■ Selected extract
= = = =

It’s vicious and true in a way that feels almost too real for a horror movie. The entertainment industry is full of bands and duos that start as “us against the world” and end in “which one of us is holding the knife?”


Guns, Guilt, and Murder Ballads

Of course, this is Blumhouse, so eventually words stop doing enough damage on their own and a gun gets involved.

The tension escalates as Harper’s hospitality gets more unhinged. Her stories get darker. Her “lessons” get harsher. Booze flows, weapons come out—literal and emotional. It all spirals into a confrontation where Jordan, pushed past her limit, shoots Harper in what she believes is self-defense.

If this were a different movie, that might be the endpoint: “we accidentally killed our idol; now what?” But Torn Hearts isn’t interested in easy morality. Even fatally wounded, Harper still gets inside their heads. She plants the idea that a tragic backstory—like, say, your bandmate dying in a murder-suicide—would make your songs hit harder. Fans love a sob story, after all.

She suggests that if Jordan were to die, Leigh would have the perfect branding: grief, guilt, survival. It’s disgustingly plausible. The music industry loves to turn trauma into chart positions. Suddenly, it’s not just a horror movie. It’s a very nasty little satire of how we consume women’s pain as entertainment.

Then, in one last bloody reversal, a dying Jordan shoots Leigh before she can leave. They both die. The band “Torn Hearts” lives up to its name in the worst way possible. No survivors, no future, just a story no one will ever hear the way they wanted it told.

= = = =

■ Provided records
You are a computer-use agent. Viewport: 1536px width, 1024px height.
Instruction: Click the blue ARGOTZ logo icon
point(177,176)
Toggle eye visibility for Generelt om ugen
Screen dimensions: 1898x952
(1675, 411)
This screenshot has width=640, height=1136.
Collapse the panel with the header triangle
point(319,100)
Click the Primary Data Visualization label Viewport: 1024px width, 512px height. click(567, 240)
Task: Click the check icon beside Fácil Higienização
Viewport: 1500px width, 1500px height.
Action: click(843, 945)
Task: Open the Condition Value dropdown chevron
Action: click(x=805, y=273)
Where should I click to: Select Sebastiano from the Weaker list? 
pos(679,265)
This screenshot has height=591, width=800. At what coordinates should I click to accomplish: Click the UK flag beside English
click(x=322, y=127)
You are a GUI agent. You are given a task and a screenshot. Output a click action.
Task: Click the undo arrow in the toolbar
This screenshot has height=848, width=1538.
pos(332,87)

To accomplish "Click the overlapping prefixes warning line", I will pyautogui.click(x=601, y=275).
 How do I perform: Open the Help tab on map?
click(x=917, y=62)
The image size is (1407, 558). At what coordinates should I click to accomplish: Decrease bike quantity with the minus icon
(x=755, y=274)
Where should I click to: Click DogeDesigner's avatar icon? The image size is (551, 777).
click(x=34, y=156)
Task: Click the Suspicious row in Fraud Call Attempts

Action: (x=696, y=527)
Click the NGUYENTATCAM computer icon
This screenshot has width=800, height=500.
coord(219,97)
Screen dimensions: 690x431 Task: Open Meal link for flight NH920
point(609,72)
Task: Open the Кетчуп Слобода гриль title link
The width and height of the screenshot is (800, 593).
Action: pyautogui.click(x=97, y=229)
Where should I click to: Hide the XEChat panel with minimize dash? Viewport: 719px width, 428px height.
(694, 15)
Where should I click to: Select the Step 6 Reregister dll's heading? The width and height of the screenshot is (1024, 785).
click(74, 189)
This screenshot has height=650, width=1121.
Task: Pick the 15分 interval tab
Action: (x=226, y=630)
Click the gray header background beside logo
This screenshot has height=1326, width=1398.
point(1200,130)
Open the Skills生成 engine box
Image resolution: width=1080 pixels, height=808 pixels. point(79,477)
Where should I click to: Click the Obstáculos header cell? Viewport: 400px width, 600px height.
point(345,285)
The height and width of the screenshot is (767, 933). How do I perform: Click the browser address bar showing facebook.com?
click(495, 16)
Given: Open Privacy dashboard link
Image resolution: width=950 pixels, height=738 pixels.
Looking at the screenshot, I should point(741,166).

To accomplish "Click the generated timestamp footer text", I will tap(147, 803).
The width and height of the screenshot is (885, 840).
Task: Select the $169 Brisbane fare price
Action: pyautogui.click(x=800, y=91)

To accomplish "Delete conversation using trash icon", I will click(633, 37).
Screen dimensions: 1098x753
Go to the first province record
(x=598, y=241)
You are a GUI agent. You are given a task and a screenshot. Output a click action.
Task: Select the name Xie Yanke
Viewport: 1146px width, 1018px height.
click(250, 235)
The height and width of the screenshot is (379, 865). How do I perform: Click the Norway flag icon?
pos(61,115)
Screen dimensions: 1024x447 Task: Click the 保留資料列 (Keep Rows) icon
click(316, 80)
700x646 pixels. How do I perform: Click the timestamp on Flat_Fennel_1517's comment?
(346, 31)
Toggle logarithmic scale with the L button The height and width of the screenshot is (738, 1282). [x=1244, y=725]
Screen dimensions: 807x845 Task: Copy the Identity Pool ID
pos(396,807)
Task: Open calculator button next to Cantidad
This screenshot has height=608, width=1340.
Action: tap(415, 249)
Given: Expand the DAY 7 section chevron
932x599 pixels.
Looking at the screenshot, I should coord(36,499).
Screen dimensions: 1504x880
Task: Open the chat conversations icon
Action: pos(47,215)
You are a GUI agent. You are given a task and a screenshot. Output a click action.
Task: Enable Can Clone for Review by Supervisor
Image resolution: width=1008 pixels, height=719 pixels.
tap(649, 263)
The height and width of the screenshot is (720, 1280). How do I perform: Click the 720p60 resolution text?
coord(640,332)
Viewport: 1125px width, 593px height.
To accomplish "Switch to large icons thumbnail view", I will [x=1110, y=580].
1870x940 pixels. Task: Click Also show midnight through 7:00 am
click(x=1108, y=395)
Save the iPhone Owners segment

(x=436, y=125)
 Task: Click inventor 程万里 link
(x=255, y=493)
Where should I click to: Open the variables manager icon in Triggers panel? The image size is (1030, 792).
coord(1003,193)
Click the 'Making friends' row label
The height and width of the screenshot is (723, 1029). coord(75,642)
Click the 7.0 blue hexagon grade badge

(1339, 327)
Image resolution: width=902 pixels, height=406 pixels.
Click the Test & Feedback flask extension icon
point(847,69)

= = = =

■ Tasks and exercises
A. According to the passage about the movie Torn Hearts, what does Jordan believe she is acting in when she shoots Harper?
B. Reproduce the part of the Torn Hearts passage that starts at the words "It’s vicious and" and ends after the words "believes is self-defense.".
C. Write the next part of the passage about the movie Torn Hearts, picking up after its last sentence.
The records have no connection to the Torn Hearts passage.

■ Answers to this exercise
A. Self-defense.

B.
It’s vicious and true in a way that feels almost too real for a horror movie. The entertainment industry is full of bands and duos that start as “us against the world” and end in “which one of us is holding the knife?”


Guns, Guilt, and Murder Ballads

Of course, this is Blumhouse, so eventually words stop doing enough damage on their own and a gun gets involved.

The tension escalates as Harper’s hospitality gets more unhinged. Her stories get darker. Her “lessons” get harsher. Booze flows, weapons come out—literal and emotional. It all spirals into a confrontation where Jordan, pushed past her limit, shoots Harper in what she believes is self-defense.

C.
It’s brutal, but also grimly fitting. You can’t build your ladder to success out of people and then be surprised when it collapses under you.


Why It Works (Even When Everyone Is Awful)

The clever thing Torn Hearts does is refuse to let anyone off the hook.

Leigh isn’t innocent. She’s ambitious and selfish in ways that feel deeply human. Jordan isn’t purely victimized; she’s complicit in the compromises, the choices, the refusal to walk away. Harper is both monster and mirror: yes, she’s manipulative and dangerous, but she’s also what happens when a woman is fed to the industry and survives too long.

They all want something—respect, validation, fame, revenge—and they all believe they deserve it more than the others.

Brea Grant’s direction keeps it tight and claustrophobic. There are no unnecessary subplots, no wasted locations. Once the girls step into Harper’s house, the movie practically never lets them leave. The outside world becomes irrelevant. There is only this decaying altar to country music and the three women trapped inside it.

The horror isn’t reliant on loud stings or elaborate kills. It’s in the way Harper watches Leigh and Jordan start to suspect each other more than they fear her. It’s in the slow realization that being talented and hardworking doesn’t matter if you’re willing to sell your soul—and that you might not even notice the moment you signed the paper.


Final Encore: A Murder Ballad in Movie Form

Torn Hearts feels like a country murder ballad turned into a film: simple setup, doomed lovers (or in this case, bandmates), a big empty house, one bad decision too many, and a tragic ending you can see coming and still can’t look away from.

It’s not a movie about jump scares or mythology. It’s about how the entertainment industry trains women to see each other as rivals, how fame dangles itself just out of reach, and how easily admiration can turn into resentment when there’s only room for one star.

Katey Sagal is phenomenal as Harper Dutch, chewing the scenery with just enough restraint to keep her scary instead of campy. Abby Quinn and Alexxis Lemire match her with grounded, lived-in performances that make Leigh and Jordan feel like real musicians, not just archetypes.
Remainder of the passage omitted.